WRITTEN EXERCISE
Rewrite every one of the items below, replacing "column header" with "column heading" each time it occurs and leaving everything else unchanged.

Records
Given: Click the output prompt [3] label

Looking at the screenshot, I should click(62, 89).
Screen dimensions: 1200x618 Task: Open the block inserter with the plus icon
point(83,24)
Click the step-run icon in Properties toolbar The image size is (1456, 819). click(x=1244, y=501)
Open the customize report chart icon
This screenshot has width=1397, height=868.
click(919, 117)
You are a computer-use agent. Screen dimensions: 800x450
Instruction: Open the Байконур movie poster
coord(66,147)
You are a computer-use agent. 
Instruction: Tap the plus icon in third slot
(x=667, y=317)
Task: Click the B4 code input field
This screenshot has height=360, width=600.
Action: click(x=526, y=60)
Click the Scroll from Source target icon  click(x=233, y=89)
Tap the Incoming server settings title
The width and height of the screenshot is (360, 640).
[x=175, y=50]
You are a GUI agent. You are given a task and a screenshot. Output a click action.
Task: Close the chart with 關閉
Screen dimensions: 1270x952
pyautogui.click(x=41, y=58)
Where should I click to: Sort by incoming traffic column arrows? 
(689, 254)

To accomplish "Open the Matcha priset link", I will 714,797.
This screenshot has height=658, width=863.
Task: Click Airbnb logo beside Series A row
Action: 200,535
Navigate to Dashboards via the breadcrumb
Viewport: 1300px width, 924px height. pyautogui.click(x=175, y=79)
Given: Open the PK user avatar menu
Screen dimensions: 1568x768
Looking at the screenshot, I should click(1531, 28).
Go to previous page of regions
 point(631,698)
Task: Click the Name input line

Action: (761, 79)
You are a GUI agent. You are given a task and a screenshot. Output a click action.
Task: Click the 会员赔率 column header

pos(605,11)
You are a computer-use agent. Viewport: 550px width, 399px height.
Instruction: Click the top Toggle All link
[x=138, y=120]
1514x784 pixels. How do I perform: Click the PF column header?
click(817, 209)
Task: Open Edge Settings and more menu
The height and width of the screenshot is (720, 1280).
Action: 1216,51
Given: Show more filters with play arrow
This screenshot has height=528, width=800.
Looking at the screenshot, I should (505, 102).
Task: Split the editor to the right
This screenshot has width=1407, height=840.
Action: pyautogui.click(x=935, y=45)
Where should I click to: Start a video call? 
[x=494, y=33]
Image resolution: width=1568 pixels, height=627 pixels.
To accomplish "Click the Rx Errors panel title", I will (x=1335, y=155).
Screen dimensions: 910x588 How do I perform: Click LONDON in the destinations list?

OUTPUT OF THE EXERCISE
Given: Click the output prompt [3] label

Looking at the screenshot, I should click(62, 89).
Screen dimensions: 1200x618 Task: Open the block inserter with the plus icon
point(83,24)
Click the step-run icon in Properties toolbar The image size is (1456, 819). click(x=1244, y=501)
Open the customize report chart icon
This screenshot has width=1397, height=868.
click(919, 117)
You are a computer-use agent. Screen dimensions: 800x450
Instruction: Open the Байконур movie poster
coord(66,147)
You are a computer-use agent. 
Instruction: Tap the plus icon in third slot
(x=667, y=317)
Task: Click the B4 code input field
This screenshot has height=360, width=600.
Action: click(x=526, y=60)
Click the Scroll from Source target icon  click(x=233, y=89)
Tap the Incoming server settings title
The width and height of the screenshot is (360, 640).
[x=175, y=50]
You are a GUI agent. You are given a task and a screenshot. Output a click action.
Task: Close the chart with 關閉
Screen dimensions: 1270x952
pyautogui.click(x=41, y=58)
Where should I click to: Sort by incoming traffic column arrows? 
(689, 254)

To accomplish "Open the Matcha priset link", I will 714,797.
This screenshot has height=658, width=863.
Task: Click Airbnb logo beside Series A row
Action: 200,535
Navigate to Dashboards via the breadcrumb
Viewport: 1300px width, 924px height. pyautogui.click(x=175, y=79)
Given: Open the PK user avatar menu
Screen dimensions: 1568x768
Looking at the screenshot, I should click(1531, 28).
Go to previous page of regions
 point(631,698)
Task: Click the Name input line

Action: (761, 79)
You are a GUI agent. You are given a task and a screenshot. Output a click action.
Task: Click the 会员赔率 column heading

pos(605,11)
You are a computer-use agent. Viewport: 550px width, 399px height.
Instruction: Click the top Toggle All link
[x=138, y=120]
1514x784 pixels. How do I perform: Click the PF column heading?
click(817, 209)
Task: Open Edge Settings and more menu
The height and width of the screenshot is (720, 1280).
Action: 1216,51
Given: Show more filters with play arrow
This screenshot has height=528, width=800.
Looking at the screenshot, I should (505, 102).
Task: Split the editor to the right
This screenshot has width=1407, height=840.
Action: pyautogui.click(x=935, y=45)
Where should I click to: Start a video call? 
[x=494, y=33]
Image resolution: width=1568 pixels, height=627 pixels.
To accomplish "Click the Rx Errors panel title", I will (x=1335, y=155).
Screen dimensions: 910x588 How do I perform: Click LONDON in the destinations list?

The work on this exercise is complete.